Ansible seems like a useful tool to manage remote servers. Some things it might be useful for

• regular OS updates

    sudo apt update
    sudo apt upgrade
    sudo apt autoremove
    sudo reboot now
  

  But there are a few problems to solve

  • Some packages are ‘held back’; install them anyway.
  • Something pops up a warning about ‘Recommending reboot’; ignore, because we do reboot
  • Something pops up a warning about ‘Restaring services’; ignore, because we do a reboot.
  • Sometimes, a configuration file has changed (by hand or by a script), and needs merging with a new version from the upgrade. There is no automatic way to handle this. In future, use the common ‘conf.d’ structure to override defaults, rather than editing the main configuration file.

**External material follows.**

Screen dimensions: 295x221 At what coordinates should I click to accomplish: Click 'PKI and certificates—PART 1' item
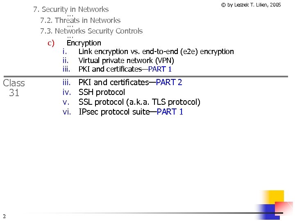coord(125,69)
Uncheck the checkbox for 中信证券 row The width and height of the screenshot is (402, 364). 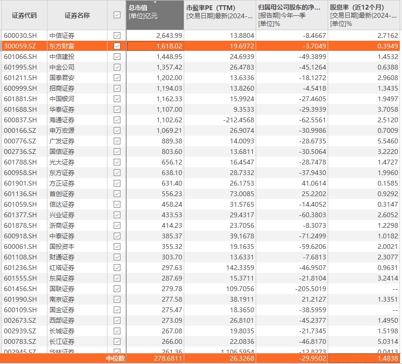117,35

• ssh host- and user-certificate management, including

  • installing CA host-key signing certificates and CA user-key signing certificates

  • installing configuration snippets to use the certificates

  • regular certificate updates to ensure that they remain valid

    It is fairly easy to write ansible playbooks to do this. On the other hand, it is also relatively easy to write ansible playbooks that retrieve all authorized_key files from each host and scan them for keys they should be remove.

• Remove firefox snap

    sudo snap remove --purge firefox
  

• Add PPA from mozilla team

    sudo add-apt-repository ppa:mozillateam/ppa
  

• Ensure that the PPA is higher priority than the snap. Create the file /etc/apt/preferences.d/99mozillateampp with the following content

    Package: firefox*
    Pin: release o=LP-PPA-mozillateam
    Pin-Priority: 1001
  
    Package: firefox*
    Pin: release o=Ubuntu
    Pin-Priority: -1
  
  The first stanza marks the mozillateam PPA release as a very high priority; the second
  stanza marks the Ubuntu release as a very low priority.
  

• Install the .deb version of firefox using apt

    sudo apt update
    sudo apt install firefox
  
  Note: apt will warn that you are downgrading firefox. Ignore this, and go ahead with the 
  installation. The warning happens because Ubuntu snap has a version number that includes 
  an 'epoch' field, so that the snap version number is always greater than the .deb version number. 
  This warning only happens when you first install the .deb version.
  

Using ssh keys to login to remote servers provides a huge improvement in security over password login [1]. However, it creates a new problem – managing those keys. This becomes a real problem when a developer has installed a public key on a number of remote hosts, then leaves company. There is no easy way to find out which servers have that public key in any ‘authorized_keys’ file, so that it can be removed to revoke access.

OpenSSH certificates provide a partial solution to that problem.

A certificate consist of the public part of the key-pair signed by a certificate authority. The certificate is made available next to the ssh private key; the ssh client presents the certificate to the remote host instead of the public key; the remote host verifies the certificate against the certificate authority public key, then provides access.

The certificate can be restricted in certain ways: it can prevent logging in (used for tunneling only); can force the connection to run a fixed command; can restrict the validity of the certificate to a range of dates; and so on.

This ability to automatically expire the certificate means that a developer who leaves the company automatically has access revoked after a certain period. However, it does mean that the certificates have to be renewed periodically.

The problem has changed from one of revoking access in an exceptional case (someone leaves the company) to one of ensuring continued access over a period of time (every 6 months or year when the certificates expire).

It is possible to set up a remote-management task (using something like Ansible) to update certificates automatically. However, it would be just as easy to set up a remote-management task to remove no-longer-authorized keys from any authorized_keys files when it becomes necessary.